# Do you want to see some EPEK damage (broadhead)



## elk22hunter (Sep 7, 2007)

I took the Epek Broadhead to task this weekend and this is the kind of results that we have been getting. It worked beautifully. That is a huge entrance hole with a 100 yard recovery.


----------



## north slope (Sep 8, 2007)

That's nice.......... but where is the big picture of this deer. And when can the rest of us trailer trash expect to get one of these heads in our hands? So far just stories and pictures we want product and we want it now! :shock:


----------



## elk22hunter (Sep 7, 2007)

north slope said:


> That's nice.......... but where is the big picture of this deer. And when can the rest of us trailer trash expect to get one of these heads in our hands? So far just stories and pictures we want product and we want it now! :shock:


I am as excited to get it in your hands as you are to get it................but we are still testing. We have ordered some special order stuff to replace the things that we can get pre made. They will fit more nicely and do a better job of what we are asking it to do. They are a couple of weeks out and then if that all goes like we are sure they will then we are in business. We are soooooo close that we can taste it.............We may have jumped the gun in getting the word out too soon as everyone is very excited and we have been a long time in the making. We have however been under a year still since our tiny brains met together for the first time to even discuss the thought of developing a broadhead. It just seems like a long time. 

BTW there is no picture of the deer to go with it at this time..........It was an Elk and it was only a rag 5 so I don't like to post pictures of non trophy animals..........It was all in the name of "testing". ha ha


----------



## north slope (Sep 8, 2007)

:roll:


----------



## elk22hunter (Sep 7, 2007)

north slope said:


> :roll:


Don't you roll your eyes in disgust to me! 

Here it is:


----------



## bwhntr (Sep 12, 2007)

Very nice trauma! Thanks for sharing, it is better to get the product perfected than jumping the gun and releasing sub-par equipment.


----------



## TEX-O-BOB (Sep 12, 2007)

Rage Broadheads claim to have big entrance wounds... :roll: Rage THIS! 8)


----------



## TEX-O-BOB (Sep 12, 2007)

> It was an Elk and it was only a rag 5 so I don't like to post pictures of non trophy animals.


 :roll: C'mon Scotty! Sheesh! ANY elk with a bow is a trophy elk. Do you know how many of us would like to slap you for saying that. :evil:

BTW, nice job!


----------



## elk22hunter (Sep 7, 2007)

TEX-O-BOB said:


> > It was an Elk and it was only a rag 5 so I don't like to post pictures of non trophy animals.
> 
> 
> :roll: C'mon Scotty! Sheesh! ANY elk with a bow is a trophy elk. Do you know how many of us would like to slap you for saying that. :evil:
> ...


I was just messing with North Slope.

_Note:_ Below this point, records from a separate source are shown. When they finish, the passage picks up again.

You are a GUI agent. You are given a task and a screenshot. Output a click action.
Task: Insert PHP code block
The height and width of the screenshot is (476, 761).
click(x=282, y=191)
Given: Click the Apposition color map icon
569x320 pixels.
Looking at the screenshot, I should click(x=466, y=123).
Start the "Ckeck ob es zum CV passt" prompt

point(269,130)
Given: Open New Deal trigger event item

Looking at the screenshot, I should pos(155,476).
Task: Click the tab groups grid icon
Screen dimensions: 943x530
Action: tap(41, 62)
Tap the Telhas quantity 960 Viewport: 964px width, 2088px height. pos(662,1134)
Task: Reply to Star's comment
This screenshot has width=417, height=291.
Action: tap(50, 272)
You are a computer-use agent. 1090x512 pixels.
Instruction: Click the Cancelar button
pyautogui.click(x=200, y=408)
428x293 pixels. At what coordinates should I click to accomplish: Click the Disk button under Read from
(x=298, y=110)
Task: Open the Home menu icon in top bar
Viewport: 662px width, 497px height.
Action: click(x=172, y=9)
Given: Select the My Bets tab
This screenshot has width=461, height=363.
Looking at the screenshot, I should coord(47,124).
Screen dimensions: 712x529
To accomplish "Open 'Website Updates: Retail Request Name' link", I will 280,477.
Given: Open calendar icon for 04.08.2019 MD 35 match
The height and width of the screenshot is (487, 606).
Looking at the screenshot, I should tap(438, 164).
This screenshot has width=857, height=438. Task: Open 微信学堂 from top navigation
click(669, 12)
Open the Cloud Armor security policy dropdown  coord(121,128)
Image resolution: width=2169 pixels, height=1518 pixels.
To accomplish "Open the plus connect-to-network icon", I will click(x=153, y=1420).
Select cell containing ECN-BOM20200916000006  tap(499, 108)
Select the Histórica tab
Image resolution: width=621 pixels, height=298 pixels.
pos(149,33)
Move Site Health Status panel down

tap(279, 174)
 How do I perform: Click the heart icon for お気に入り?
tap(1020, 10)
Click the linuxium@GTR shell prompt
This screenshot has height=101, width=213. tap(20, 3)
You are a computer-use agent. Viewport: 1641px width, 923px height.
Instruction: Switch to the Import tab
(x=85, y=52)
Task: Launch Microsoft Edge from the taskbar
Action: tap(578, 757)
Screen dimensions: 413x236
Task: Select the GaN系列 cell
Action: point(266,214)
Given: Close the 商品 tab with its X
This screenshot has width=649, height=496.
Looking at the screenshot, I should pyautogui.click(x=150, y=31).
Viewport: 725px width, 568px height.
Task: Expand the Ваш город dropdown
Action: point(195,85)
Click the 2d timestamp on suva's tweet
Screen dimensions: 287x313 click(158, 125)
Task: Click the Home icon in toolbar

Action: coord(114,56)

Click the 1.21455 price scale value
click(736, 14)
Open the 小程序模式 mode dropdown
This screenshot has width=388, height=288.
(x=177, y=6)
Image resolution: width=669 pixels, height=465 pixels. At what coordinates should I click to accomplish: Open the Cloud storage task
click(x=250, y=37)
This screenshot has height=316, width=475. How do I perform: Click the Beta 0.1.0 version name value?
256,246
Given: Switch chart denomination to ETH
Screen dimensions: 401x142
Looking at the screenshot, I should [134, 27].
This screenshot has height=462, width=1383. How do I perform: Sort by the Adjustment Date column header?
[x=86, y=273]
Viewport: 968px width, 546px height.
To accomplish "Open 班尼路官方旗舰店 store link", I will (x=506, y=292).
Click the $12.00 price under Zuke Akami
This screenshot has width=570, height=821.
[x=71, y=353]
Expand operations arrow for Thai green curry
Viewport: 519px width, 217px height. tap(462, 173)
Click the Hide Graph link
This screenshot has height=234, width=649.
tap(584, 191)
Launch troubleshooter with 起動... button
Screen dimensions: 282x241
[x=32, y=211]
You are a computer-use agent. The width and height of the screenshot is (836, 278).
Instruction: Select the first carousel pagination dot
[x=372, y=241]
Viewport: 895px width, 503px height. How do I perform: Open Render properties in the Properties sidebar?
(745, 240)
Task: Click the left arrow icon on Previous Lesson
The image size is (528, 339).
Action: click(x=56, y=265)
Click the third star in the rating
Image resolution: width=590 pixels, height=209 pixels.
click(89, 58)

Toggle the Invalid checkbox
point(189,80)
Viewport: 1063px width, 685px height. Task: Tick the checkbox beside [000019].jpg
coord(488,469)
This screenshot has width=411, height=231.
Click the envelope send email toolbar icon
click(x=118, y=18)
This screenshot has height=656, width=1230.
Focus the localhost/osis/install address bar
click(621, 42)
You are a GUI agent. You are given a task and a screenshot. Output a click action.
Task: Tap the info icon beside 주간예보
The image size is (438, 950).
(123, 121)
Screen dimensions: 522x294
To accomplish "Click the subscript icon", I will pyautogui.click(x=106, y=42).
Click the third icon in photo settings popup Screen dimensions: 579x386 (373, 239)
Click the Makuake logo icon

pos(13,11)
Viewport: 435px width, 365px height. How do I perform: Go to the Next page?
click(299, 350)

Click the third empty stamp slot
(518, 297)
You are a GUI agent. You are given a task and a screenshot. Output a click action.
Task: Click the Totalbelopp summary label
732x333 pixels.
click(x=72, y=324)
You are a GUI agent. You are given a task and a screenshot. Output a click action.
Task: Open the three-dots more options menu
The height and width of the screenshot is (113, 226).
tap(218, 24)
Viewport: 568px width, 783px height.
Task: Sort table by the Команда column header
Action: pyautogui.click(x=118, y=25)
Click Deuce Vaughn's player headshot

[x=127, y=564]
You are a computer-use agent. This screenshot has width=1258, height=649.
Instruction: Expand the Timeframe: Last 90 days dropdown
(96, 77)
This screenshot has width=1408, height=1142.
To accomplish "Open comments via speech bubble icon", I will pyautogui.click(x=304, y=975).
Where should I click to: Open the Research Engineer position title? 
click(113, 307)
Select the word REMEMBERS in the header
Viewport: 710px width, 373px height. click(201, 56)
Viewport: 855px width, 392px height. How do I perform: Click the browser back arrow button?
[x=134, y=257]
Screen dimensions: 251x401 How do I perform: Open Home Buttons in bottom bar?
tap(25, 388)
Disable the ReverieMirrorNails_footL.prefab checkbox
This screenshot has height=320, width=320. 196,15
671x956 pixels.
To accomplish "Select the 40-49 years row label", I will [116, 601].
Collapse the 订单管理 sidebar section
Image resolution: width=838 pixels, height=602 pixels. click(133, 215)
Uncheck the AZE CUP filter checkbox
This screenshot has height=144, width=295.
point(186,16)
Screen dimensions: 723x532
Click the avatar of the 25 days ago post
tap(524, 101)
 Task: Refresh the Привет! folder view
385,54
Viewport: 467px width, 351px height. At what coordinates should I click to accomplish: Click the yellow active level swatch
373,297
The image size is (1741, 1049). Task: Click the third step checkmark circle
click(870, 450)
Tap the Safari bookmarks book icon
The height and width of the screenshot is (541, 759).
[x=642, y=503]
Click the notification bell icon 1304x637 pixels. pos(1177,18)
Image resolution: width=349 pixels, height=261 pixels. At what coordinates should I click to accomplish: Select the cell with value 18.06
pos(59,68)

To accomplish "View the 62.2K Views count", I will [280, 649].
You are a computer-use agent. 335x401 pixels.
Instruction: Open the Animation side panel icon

Cant you see that smile. Only half of it was for the broadhead and the other half was for the fine critter.................I cant remember which half was for which though and now looking at the pictures it is hard to tell if it was the right half of my smile or the left but one way or another it was about 50/50.


----------



## proutdoors (Sep 24, 2007)

Congrats! That bull should be tasty! Nice entrance wound. That was a quick hunting trip, no messing around I see.


----------



## dkhntrdstn (Sep 7, 2007)

Nice bull there.


----------



## wyogoob (Sep 7, 2007)

Quite a broadhead. Nice job.


----------



## elkfromabove (Apr 20, 2008)

What I like most about it is the fact that it opened on what looks like a rather sharp angle. Some (most) expandables (and even fixed blades) would have glanced off or hooked one blade and tumbled the arrow and that *trophy* elk would still be walking. Nice broadhead and nice elk!!


----------



## north slope (Sep 8, 2007)

Here this whole time I was buggin' you about Idaho and you sneek off to Montana without me!!!


----------



## north slope (Sep 8, 2007)

O.K. I am not sad, I am just shocked that the Bee-hive home would let you out to go on this trip. Nice bull old man! :lol:


----------



## Bears Butt (Sep 12, 2007)

Very nice! It's great to see a "campfire discussion" turning into a reality! Congrats on the fine animal AND a super product! I might even take up archery!


----------



## elk22hunter (Sep 7, 2007)

north slope said:


> Here this whole time I was buggin' you about Idaho and you sneek off to Montana without me!!!


Strange story:
I met some guys in Montana from Idaho. They said that they don't hunt Idaho anymore because of what the wolves have done to the herd. They hunted very near to where I was in Idaho. They said that it has gone to the poopers. They now hunt montana.


----------



## north slope (Sep 8, 2007)

So Montana next year?? Cool were on, sounds good.


----------